### WHAT YOU HAVE TO DO
Find every line in the records below that contains the word "size", and copy each of those lines in full.

·····

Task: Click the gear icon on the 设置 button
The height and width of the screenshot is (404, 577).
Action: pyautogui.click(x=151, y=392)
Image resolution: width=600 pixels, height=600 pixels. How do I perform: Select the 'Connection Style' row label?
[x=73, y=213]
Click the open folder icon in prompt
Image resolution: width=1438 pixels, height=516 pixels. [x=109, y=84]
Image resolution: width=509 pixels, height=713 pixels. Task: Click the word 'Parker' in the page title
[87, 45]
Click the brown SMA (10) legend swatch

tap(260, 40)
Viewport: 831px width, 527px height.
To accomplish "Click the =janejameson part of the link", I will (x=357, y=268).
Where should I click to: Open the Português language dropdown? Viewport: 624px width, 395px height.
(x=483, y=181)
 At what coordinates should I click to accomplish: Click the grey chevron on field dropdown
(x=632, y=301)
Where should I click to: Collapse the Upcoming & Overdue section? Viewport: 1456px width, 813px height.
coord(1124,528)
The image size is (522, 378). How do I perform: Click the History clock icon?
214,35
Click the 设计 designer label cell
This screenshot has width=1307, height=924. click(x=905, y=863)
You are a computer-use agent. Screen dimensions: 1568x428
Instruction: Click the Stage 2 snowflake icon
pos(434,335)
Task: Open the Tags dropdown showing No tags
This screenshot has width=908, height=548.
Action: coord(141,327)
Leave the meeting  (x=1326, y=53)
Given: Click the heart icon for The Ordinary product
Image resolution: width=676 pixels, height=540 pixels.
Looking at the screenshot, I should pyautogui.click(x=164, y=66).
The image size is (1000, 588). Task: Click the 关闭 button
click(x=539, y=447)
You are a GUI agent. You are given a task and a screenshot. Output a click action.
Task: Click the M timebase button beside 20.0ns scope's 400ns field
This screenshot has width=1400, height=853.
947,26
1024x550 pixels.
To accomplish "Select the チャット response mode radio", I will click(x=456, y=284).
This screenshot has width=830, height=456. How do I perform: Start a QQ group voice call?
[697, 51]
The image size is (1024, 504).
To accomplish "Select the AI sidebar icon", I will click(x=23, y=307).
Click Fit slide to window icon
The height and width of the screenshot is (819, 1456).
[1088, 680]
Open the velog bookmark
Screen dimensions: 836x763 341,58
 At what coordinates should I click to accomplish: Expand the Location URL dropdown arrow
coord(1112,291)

·····

### PROBLEM SOLUTION
The image size is (522, 378). How do I perform: Click the History clock icon?
The image size is (1000, 588). Task: Click the 关闭 button
The image size is (1024, 504).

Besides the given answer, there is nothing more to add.